Text for analysis:
┌────────
Section 319.2 of the Criminal Code, for example, forbidding the "wilful” promotion of hatred "against any identifiable group,” is currently getting a workout in a Regina courtroom in the case of Terry Tremaine, a sometime math lecturer and avowed neo-Nazi. While Tremaine will have available to him the sorts of due process rights denied to those hauled before the human rights tribunals, the end result is much the same: the suppression of speech that society finds objectionable for the sole reason that it is objectionable. If convicted, he faces up to two years in jail.
The National Post made the case that such prosecutions only provide a platform for the promotion of the very ideas that were supposedly so toxic. In the age of the Internet, moreover, only a tiny fraction of such material is ever likely to be caught in the state’s web, raising questions as to what is being achieved.
But these are practical arguments. I want to raise a more fundamental objection. Societies that maintain such laws are making a statement about who they are, the sorts of principles they value and why.
I’ll make the customary disclaimer here: freedom of speech is indeed not absolute. But the classical exceptions developed over the centuries – libel, fraud and so on – typically find justification in the concept of harm. It isn’t enough that the speech is considered offensive. It must be shown to have caused, or be likely to cause, demonstrable harm to some identifiable person.
└────────
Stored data
┌────────
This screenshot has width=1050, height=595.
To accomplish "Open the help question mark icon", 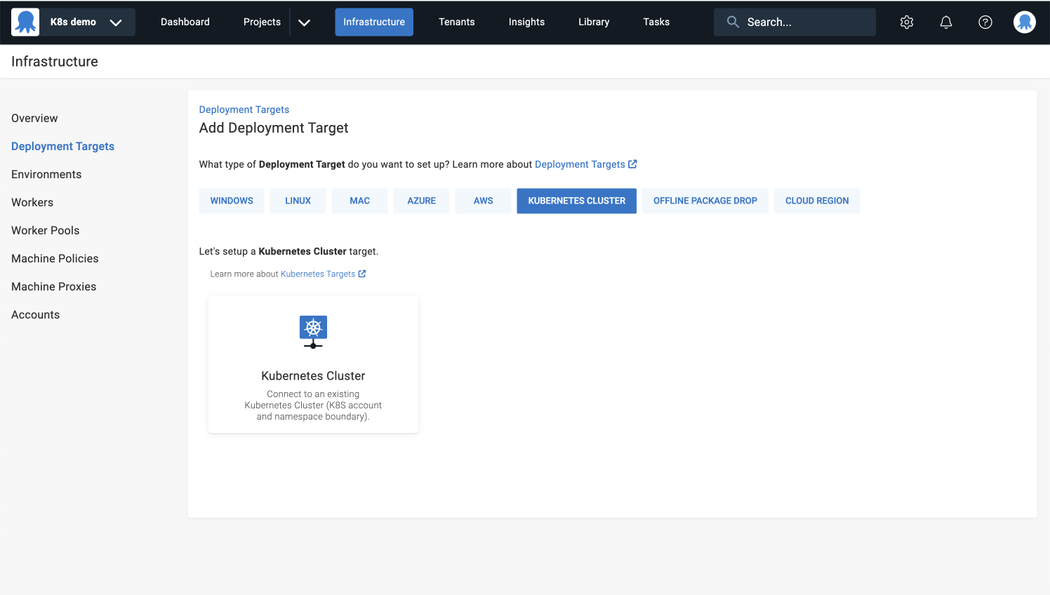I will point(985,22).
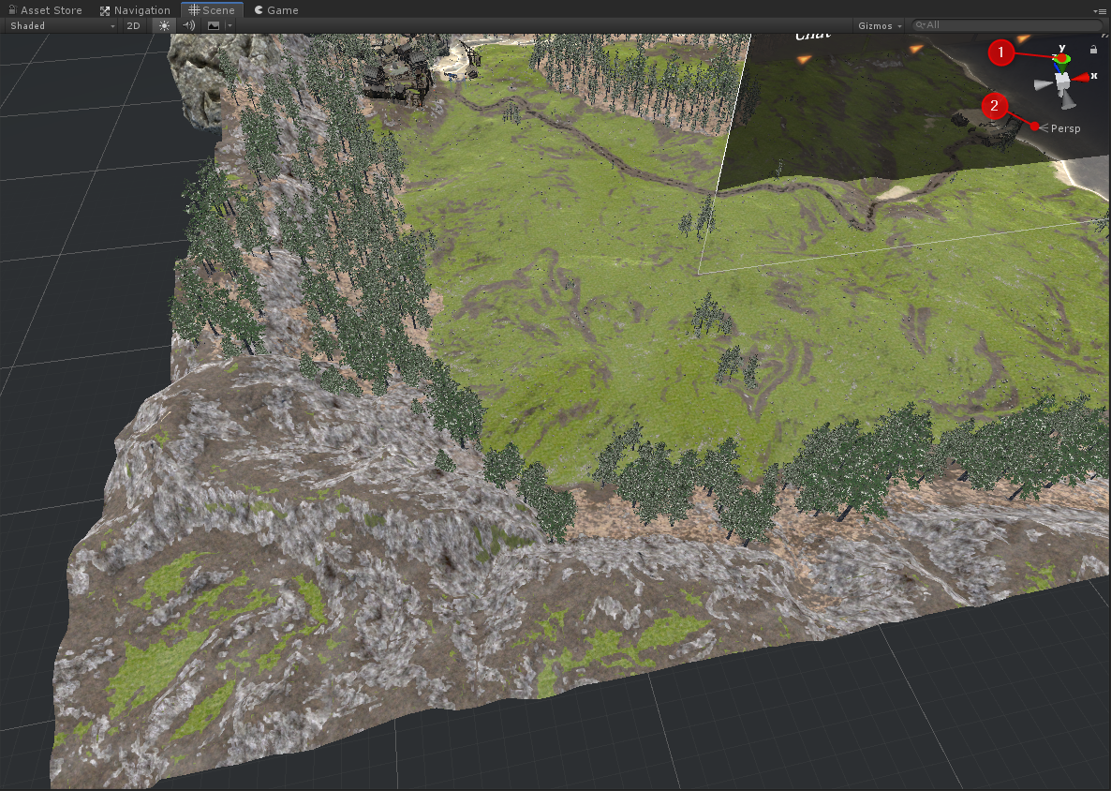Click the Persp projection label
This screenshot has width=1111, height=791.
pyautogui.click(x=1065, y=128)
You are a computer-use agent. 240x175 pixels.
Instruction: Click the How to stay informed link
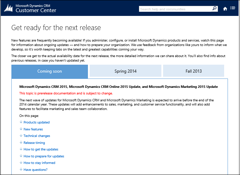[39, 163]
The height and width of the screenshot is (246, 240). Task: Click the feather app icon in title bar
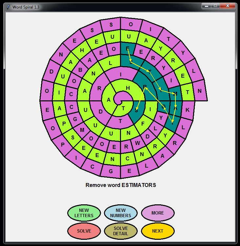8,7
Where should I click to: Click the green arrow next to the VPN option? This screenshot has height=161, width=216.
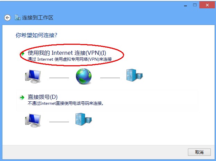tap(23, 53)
└────────
┌────────
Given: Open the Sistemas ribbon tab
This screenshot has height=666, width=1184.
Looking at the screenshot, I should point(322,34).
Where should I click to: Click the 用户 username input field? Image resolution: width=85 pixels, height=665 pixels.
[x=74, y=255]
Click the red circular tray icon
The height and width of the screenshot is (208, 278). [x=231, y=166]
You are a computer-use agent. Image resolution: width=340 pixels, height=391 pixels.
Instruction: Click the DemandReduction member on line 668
└────────
┌────────
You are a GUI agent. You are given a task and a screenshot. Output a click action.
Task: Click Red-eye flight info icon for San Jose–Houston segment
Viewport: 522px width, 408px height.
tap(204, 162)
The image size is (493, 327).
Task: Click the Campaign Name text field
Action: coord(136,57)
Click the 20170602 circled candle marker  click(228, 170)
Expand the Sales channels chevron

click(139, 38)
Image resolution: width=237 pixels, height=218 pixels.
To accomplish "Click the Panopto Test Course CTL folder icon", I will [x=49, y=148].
└────────
Answer these questions using the text on hate speech laws.
(a) Which section of the Criminal Code is being tested in the Regina courtroom?
(b) According to the National Post, what do such prosecutions provide?
(c) In what concept do the classical exceptions to freedom of speech typically find justification?

(a) Section 319.2.
(b) A platform for the promotion of the very ideas that were supposedly so toxic.
(c) The concept of harm.